In my previous post I talked a bit about going in a new direction with my sketches. Whereas previously my sketches were a weird jumble of things that I saw with no distinct purpose, I liked the exercise of drawing everything I could see without moving my head. This forces me to put myself in a position where there's an interesting angle that I can draw. As Paul Heaston said, sometimes it works, and sometimes it doesn't. To add another degree of fun to my sketches I'm also now visually thinking of where I should be placing the text, so there's a little graphic design exercise for me there.
The left-hand page is from a boutique in Pratunam Market. Aissa left me sketching while she went shopping. I love the little detail of the dog lying underneath the clothes. The right-hand page was made while waiting for our train to Ayutthaya. Train stations and airports are visual feasts if you're sketching people. They draw in all kinds of people, from the hippie backpackers in the background and the average Thai travelers in the foreground.
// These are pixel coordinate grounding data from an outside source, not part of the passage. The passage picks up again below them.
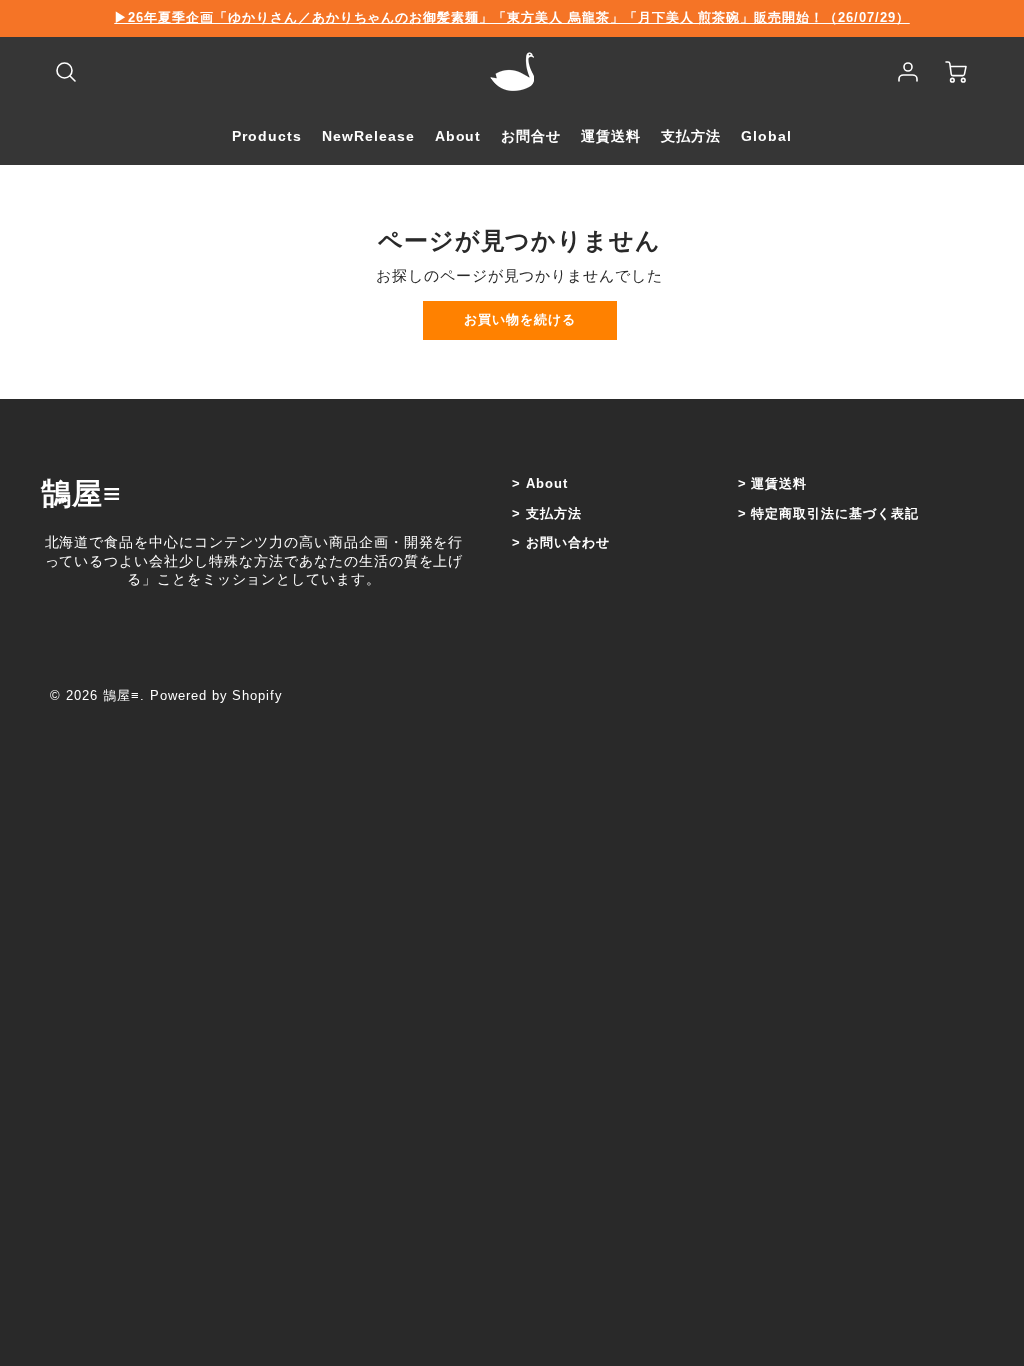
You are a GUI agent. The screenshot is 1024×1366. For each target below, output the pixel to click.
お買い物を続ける (520, 319)
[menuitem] (267, 136)
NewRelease (368, 136)
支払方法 (691, 136)
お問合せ (531, 136)
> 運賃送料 (773, 483)
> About (540, 483)
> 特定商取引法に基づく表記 (828, 513)
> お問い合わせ (561, 542)
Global (766, 136)
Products (267, 136)
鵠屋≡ (81, 493)
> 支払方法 (547, 513)
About (458, 136)
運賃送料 (611, 136)
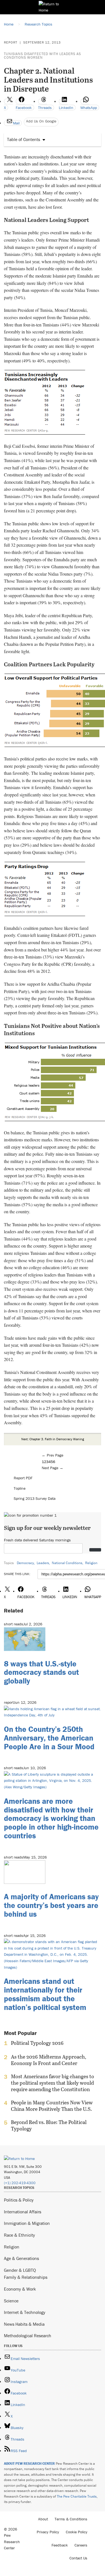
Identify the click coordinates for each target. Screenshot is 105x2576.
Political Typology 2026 (37, 2043)
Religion (91, 1562)
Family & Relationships (25, 2277)
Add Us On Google (41, 121)
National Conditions (67, 1562)
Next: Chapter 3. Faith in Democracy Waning (52, 1439)
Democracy (25, 1562)
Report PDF (23, 1477)
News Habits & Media (24, 2324)
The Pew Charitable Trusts (77, 2496)
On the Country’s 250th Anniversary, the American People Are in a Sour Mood (49, 1737)
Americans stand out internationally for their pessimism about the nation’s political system (45, 1994)
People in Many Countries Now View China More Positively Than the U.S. (52, 2105)
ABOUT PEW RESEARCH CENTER (29, 2463)
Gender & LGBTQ (20, 2270)
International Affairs (22, 2211)
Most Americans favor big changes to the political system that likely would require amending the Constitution (52, 2083)
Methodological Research (27, 2335)
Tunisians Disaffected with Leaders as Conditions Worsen (42, 55)
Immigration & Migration (27, 2223)
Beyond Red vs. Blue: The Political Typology (49, 2125)
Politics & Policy (19, 2200)
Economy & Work (20, 2289)
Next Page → (52, 1467)
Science (11, 2301)
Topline (19, 1488)
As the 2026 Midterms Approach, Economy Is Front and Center (48, 2059)
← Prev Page (52, 1455)
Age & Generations (21, 2258)
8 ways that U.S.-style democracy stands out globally (41, 1672)
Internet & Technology (24, 2312)
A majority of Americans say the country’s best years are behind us (51, 1905)
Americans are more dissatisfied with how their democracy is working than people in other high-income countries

Filled with the vigor of my new sketching exercise, I decided that sketching in the train wouldn't be a bad idea. Sure it was kind of shaky, but it turned out all right. On the right hand side is a sketch of Aissa in Wat Phra Si Samphet. I'm trying to get over my fear of sketching her. A fear born of never being able to capture the image of her I have in my head. She liked it, so that's what counts.
After tramping through temples we visited a night market and sat down to have dinner. My eyes were drawn to this bedraggled man selling what looked like wooden flowers. There's a part of me that always feels for the guy who looks like he's had a rough time. Luckily, before we stood up, he'd had quite a few customers already. I guess wooden flowers are really popular in Thailand?
The right-hand page sketch is the famous Buddha face lodged in a Banyan (Bodhi?) tree. I had no idea, but turns out there were quite a few people leaning over and taking photographs of me sketching. A white guy patted me on the shoulder and gave me a thumbs up before saying "Good job." A Japanese man and his wife came over and started chattering animatedly about it, and looked through my sketchbook with choruses of "sugooiiii!". I think they were pleased that there were sketches of Japan in there.
This "drawing everything" style can be quite tiresome, and sometimes when you rush it the perspective of things is all awry, like the bench on the left-hand page. On the right hand side our train back from Ayutthaya was even shakier than the train going there, hence the wiggly lines.
The copy I inserted to the left of the gate sign, "Everyone is just waiting to leave again." is my half-hearted attempt as something poetic, and isn't actually written there in real life.
Bangkok and Ayutthaya were fun, and I was happy to be able to visit some places old an new. I'm definitely happy that I lived here once, and I think I would happily live here again one day.